--- EXERCISE ---
Entries must be copied exactly, with nothing left out.

SUPPLIED RECORDS below:

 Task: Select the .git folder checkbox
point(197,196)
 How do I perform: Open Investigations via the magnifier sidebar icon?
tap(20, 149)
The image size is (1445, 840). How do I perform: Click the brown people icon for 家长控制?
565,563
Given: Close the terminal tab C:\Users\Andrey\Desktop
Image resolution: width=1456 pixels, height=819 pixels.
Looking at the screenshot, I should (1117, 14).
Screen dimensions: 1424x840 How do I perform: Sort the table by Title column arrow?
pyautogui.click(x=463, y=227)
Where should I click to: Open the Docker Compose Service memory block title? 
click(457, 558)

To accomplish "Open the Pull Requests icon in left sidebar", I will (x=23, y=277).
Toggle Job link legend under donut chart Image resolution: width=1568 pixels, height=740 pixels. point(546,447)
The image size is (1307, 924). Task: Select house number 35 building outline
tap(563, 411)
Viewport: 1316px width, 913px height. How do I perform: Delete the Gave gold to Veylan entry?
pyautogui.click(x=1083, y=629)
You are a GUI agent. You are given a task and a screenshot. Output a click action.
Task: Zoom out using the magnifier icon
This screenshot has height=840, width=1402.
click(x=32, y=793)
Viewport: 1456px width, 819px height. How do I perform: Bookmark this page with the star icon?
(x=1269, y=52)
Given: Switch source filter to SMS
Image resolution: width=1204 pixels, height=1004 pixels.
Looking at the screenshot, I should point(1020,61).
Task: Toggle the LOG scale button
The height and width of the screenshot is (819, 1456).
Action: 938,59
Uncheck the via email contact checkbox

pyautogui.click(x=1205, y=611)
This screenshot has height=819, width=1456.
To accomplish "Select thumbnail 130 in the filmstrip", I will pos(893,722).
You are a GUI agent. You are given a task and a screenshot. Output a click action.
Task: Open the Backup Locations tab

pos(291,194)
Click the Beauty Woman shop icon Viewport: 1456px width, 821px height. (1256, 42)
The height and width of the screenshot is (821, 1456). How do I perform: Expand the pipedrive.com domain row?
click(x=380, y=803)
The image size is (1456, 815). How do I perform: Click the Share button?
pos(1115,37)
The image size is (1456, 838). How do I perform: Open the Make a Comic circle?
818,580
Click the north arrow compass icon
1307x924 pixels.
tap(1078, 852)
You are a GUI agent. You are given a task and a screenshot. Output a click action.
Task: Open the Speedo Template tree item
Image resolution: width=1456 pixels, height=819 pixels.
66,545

End of SUPPLIED RECORDS.

--- ANSWER SPACE ---
 Task: Select the .git folder checkbox
point(197,196)
 How do I perform: Open Investigations via the magnifier sidebar icon?
tap(20, 149)
The image size is (1445, 840). How do I perform: Click the brown people icon for 家长控制?
565,563
Given: Close the terminal tab C:\Users\Andrey\Desktop
Image resolution: width=1456 pixels, height=819 pixels.
Looking at the screenshot, I should (1117, 14).
Screen dimensions: 1424x840 How do I perform: Sort the table by Title column arrow?
pyautogui.click(x=463, y=227)
Where should I click to: Open the Docker Compose Service memory block title? 
click(457, 558)

To accomplish "Open the Pull Requests icon in left sidebar", I will (x=23, y=277).
Toggle Job link legend under donut chart Image resolution: width=1568 pixels, height=740 pixels. point(546,447)
The image size is (1307, 924). Task: Select house number 35 building outline
tap(563, 411)
Viewport: 1316px width, 913px height. How do I perform: Delete the Gave gold to Veylan entry?
pyautogui.click(x=1083, y=629)
You are a GUI agent. You are given a task and a screenshot. Output a click action.
Task: Zoom out using the magnifier icon
This screenshot has height=840, width=1402.
click(x=32, y=793)
Viewport: 1456px width, 819px height. How do I perform: Bookmark this page with the star icon?
(x=1269, y=52)
Given: Switch source filter to SMS
Image resolution: width=1204 pixels, height=1004 pixels.
Looking at the screenshot, I should point(1020,61).
Task: Toggle the LOG scale button
The height and width of the screenshot is (819, 1456).
Action: 938,59
Uncheck the via email contact checkbox

pyautogui.click(x=1205, y=611)
This screenshot has height=819, width=1456.
To accomplish "Select thumbnail 130 in the filmstrip", I will pos(893,722).
You are a GUI agent. You are given a task and a screenshot. Output a click action.
Task: Open the Backup Locations tab

pos(291,194)
Click the Beauty Woman shop icon Viewport: 1456px width, 821px height. (1256, 42)
The height and width of the screenshot is (821, 1456). How do I perform: Expand the pipedrive.com domain row?
click(x=380, y=803)
The image size is (1456, 815). How do I perform: Click the Share button?
pos(1115,37)
The image size is (1456, 838). How do I perform: Open the Make a Comic circle?
818,580
Click the north arrow compass icon
1307x924 pixels.
tap(1078, 852)
You are a GUI agent. You are given a task and a screenshot. Output a click action.
Task: Open the Speedo Template tree item
Image resolution: width=1456 pixels, height=819 pixels.
66,545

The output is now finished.